#### Text section:
····················
Lesson of Browns' disastrous 2019: They were truly on to something a year ago, they just didn't realize it
There is a winning formula out there that works, even in Cleveland, and it was evident at the end of last season
The Cleveland Browns stumbled into something last season. They finally had an identity besides lovable losers. They were disciplined. They played with purpose. They played as a team. Their best players led the way.
Believe it or not, for half a season the Browns were a formidable outfit under interim head coach Gregg Williams. They didn't beat themselves. They didn't act out. They actually strung wins together once unburdened of former head coach Hue Jackson and all of that baggage, and they actually flourished, finishing 5-2 down the stretch and pushing the AFC North champion Ravens to the brink in Week 17 before finally watching their improbable playoff dream die.
The team's brass had, on the fly, concocted a coaching model that for the first time under Dee and Jimmy Haslam's ownership, was professional grade. The combination of a grizzled, no-nonsense, gruff-but-respected defensive-minded head coach (Williams), teamed with an affable, eager, younger, first-time offensive play caller worked wonders on both sides of the ball, with first-overall pick Baker Mayfield responding with a historic rookie quarterback campaign, and all signs pointing toward greater things to come in 2019.
····················
#### Data listing:

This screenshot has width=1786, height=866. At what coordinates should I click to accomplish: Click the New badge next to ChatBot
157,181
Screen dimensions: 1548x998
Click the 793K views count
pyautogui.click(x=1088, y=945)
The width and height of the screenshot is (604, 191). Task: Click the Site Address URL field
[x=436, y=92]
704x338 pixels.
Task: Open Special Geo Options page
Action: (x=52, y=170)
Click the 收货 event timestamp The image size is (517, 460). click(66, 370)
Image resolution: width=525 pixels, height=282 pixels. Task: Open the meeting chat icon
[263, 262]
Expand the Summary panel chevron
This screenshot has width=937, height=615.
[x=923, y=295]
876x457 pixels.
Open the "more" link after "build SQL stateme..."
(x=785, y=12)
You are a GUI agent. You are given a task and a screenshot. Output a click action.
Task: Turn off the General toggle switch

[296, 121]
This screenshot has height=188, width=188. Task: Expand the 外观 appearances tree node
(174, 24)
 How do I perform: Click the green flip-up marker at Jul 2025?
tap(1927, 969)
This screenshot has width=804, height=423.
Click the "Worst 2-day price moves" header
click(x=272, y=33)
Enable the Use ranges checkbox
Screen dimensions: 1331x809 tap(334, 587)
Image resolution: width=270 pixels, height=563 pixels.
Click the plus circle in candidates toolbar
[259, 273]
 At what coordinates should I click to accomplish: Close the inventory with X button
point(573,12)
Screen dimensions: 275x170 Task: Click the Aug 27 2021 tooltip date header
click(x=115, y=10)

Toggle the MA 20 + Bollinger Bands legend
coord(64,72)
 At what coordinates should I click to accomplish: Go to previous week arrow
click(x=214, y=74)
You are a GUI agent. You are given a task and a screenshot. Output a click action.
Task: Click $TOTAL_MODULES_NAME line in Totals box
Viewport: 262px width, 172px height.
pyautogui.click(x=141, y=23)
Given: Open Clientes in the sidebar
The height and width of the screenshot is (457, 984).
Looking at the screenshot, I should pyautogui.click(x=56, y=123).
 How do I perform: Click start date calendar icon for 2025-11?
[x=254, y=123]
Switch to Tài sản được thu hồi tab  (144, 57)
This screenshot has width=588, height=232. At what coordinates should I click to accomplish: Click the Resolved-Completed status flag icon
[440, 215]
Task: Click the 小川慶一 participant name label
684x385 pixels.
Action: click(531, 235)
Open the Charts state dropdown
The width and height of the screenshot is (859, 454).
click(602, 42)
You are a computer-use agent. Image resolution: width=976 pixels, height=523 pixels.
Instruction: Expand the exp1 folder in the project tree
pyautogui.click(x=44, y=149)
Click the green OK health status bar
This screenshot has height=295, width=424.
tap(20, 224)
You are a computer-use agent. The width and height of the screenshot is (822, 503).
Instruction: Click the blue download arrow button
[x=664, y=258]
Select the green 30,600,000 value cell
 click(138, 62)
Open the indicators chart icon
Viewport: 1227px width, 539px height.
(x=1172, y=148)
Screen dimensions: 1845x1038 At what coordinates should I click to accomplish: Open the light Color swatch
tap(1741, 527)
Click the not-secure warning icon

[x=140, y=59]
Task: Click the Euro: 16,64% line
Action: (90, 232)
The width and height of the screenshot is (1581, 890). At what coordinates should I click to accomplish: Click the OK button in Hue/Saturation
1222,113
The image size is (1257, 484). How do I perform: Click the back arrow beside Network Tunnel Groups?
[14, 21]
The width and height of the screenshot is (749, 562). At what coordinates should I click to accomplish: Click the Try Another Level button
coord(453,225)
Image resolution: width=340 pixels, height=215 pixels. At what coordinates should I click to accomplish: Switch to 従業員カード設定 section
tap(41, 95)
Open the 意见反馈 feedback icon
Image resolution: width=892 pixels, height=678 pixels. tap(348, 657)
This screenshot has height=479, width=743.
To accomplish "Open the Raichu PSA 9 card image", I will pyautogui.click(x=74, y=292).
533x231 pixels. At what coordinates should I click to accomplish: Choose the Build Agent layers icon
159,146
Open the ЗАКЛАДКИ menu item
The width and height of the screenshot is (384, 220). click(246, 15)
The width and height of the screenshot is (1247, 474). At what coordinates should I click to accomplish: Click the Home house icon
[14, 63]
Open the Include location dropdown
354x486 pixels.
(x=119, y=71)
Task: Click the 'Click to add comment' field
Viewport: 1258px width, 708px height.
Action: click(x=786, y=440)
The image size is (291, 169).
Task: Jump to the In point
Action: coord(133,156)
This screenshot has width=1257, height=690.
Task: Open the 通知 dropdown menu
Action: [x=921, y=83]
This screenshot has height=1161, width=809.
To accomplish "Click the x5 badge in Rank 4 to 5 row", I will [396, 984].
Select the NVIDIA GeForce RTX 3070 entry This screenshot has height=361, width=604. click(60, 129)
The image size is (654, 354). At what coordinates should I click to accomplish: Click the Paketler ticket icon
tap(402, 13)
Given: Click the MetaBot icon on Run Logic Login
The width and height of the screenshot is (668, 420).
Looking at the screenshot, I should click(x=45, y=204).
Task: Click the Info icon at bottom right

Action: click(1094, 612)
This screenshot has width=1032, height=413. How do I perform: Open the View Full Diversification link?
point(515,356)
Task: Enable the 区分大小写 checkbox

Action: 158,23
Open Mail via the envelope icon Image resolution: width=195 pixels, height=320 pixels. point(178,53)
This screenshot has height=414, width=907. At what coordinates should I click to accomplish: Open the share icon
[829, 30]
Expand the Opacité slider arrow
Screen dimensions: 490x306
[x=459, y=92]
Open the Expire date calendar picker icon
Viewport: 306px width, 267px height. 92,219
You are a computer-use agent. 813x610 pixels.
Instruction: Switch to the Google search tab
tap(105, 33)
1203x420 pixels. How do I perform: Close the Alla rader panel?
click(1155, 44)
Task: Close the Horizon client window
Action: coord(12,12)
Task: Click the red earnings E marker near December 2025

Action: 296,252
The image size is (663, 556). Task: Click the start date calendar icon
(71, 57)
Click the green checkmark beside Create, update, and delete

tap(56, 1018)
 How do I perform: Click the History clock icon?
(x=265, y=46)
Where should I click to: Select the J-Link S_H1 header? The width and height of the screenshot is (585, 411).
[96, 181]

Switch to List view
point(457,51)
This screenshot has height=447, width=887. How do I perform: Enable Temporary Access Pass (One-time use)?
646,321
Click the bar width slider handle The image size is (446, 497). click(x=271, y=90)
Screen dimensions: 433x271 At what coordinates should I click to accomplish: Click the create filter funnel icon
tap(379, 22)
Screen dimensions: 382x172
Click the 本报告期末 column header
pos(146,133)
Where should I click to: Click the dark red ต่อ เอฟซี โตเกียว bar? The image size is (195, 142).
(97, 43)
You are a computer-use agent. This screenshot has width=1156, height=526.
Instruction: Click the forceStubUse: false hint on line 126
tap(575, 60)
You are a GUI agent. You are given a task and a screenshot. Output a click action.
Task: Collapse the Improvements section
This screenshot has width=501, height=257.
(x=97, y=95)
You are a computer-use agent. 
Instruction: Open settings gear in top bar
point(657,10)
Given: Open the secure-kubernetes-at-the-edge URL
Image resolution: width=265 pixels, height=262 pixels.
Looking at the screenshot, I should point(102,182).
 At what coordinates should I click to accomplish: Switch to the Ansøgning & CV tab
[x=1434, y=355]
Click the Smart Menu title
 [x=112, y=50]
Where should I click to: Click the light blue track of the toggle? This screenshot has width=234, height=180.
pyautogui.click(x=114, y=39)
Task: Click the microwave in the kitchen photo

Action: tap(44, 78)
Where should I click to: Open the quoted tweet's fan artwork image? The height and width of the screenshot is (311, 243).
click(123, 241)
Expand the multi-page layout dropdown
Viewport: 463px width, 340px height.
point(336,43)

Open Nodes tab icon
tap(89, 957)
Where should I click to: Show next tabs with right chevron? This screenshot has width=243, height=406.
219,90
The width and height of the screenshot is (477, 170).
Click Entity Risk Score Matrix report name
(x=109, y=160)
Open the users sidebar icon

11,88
····················
#### Stated goal 1:
List every person named in the Browns article.
#### Stated goal 2:
According to the Browns article, what was the team's record down the stretch?
#### Stated goal 3:
In the Browns article, rewrite everything from "Lesson of Browns'" down to "playoff dream die.", swapping "formidable" for "dangerous".

#### Output 1:
Gregg Williams, Hue Jackson, Dee Haslam, Jimmy Haslam, Baker Mayfield

#### Output 2:
The Browns finished 5-2 down the stretch.

#### Output 3:
Lesson of Browns' disastrous 2019: They were truly on to something a year ago, they just didn't realize it
There is a winning formula out there that works, even in Cleveland, and it was evident at the end of last season
The Cleveland Browns stumbled into something last season. They finally had an identity besides lovable losers. They were disciplined. They played with purpose. They played as a team. Their best players led the way.
Believe it or not, for half a season the Browns were a dangerous outfit under interim head coach Gregg Williams. They didn't beat themselves. They didn't act out. They actually strung wins together once unburdened of former head coach Hue Jackson and all of that baggage, and they actually flourished, finishing 5-2 down the stretch and pushing the AFC North champion Ravens to the brink in Week 17 before finally watching their improbable playoff dream die.